*AVAILABLE RECORDS*
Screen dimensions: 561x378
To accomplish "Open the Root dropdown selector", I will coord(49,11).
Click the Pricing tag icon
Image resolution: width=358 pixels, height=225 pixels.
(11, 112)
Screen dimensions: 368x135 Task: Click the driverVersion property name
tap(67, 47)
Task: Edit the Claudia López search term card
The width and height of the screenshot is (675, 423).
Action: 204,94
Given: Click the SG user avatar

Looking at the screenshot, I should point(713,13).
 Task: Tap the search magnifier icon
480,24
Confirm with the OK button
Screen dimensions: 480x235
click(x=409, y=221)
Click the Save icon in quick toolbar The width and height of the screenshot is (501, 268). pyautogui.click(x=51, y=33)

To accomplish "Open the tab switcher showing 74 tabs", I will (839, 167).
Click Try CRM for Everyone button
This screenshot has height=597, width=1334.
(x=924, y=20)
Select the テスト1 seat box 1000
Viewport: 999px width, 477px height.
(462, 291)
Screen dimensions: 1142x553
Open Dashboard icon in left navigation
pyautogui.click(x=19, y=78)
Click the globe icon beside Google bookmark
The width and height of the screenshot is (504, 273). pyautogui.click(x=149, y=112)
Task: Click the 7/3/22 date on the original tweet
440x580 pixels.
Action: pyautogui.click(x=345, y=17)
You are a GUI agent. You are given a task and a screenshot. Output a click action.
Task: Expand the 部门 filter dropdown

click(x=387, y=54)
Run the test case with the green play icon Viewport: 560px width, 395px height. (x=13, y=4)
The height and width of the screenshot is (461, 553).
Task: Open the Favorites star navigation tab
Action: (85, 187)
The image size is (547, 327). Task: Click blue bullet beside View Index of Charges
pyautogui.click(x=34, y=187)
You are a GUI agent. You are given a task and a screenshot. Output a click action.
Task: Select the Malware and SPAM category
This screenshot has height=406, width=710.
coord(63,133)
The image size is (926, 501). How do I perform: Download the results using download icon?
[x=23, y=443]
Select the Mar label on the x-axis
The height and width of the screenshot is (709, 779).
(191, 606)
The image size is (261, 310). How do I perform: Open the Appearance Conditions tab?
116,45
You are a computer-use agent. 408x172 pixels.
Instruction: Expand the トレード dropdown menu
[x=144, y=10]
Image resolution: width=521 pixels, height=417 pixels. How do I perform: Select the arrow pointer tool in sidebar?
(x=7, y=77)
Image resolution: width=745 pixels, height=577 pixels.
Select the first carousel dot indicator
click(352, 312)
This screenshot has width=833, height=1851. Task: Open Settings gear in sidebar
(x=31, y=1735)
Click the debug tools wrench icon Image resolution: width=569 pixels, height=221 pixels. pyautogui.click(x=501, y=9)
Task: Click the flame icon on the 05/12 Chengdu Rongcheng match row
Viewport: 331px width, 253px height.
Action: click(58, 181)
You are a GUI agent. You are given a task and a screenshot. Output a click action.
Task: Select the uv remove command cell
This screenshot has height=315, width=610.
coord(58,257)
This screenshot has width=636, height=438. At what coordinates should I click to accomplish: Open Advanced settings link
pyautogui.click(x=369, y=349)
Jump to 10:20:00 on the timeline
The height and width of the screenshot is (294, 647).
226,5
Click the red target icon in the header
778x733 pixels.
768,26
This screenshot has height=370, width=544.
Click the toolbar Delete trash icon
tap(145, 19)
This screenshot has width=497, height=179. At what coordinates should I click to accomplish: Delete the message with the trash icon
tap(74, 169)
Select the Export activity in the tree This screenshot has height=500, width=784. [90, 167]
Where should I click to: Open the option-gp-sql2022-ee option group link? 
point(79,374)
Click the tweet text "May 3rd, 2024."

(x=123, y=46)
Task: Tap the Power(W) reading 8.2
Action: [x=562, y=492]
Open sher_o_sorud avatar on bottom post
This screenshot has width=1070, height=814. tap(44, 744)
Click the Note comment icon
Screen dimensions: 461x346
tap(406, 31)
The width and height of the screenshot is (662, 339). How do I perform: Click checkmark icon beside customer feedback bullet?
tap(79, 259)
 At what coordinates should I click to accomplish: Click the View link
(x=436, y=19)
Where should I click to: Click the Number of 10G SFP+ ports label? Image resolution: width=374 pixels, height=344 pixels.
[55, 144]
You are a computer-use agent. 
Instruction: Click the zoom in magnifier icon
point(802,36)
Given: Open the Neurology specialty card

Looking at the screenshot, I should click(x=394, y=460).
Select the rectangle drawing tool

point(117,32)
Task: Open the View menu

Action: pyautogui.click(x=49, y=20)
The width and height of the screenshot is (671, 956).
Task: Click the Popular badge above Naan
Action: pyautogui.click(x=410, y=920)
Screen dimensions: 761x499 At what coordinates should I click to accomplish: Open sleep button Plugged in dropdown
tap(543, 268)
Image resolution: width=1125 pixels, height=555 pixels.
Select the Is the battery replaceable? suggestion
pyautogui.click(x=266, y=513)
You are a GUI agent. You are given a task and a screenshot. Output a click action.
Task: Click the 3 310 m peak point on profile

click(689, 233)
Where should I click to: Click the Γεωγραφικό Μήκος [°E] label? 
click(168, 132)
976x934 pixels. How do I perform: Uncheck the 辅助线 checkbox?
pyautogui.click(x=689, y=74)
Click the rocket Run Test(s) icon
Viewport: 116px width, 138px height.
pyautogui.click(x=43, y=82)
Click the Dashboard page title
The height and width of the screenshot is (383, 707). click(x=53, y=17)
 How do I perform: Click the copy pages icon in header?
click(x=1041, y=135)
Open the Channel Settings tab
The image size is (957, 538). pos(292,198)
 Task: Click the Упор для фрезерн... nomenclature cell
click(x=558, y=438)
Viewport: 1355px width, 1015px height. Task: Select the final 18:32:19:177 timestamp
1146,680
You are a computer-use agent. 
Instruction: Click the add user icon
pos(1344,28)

*INSTRUCTIONS TO FOLLOW*
As the answer, set down only the lines from the data above between the one holding "Task: Tap the search magnifier icon" and the one holding "Click the Save", inclusive, exactly as they read.

*SOLUTION FOR THIS EXERCISE*
 Task: Tap the search magnifier icon
480,24
Confirm with the OK button
Screen dimensions: 480x235
click(x=409, y=221)
Click the Save icon in quick toolbar The width and height of the screenshot is (501, 268). pyautogui.click(x=51, y=33)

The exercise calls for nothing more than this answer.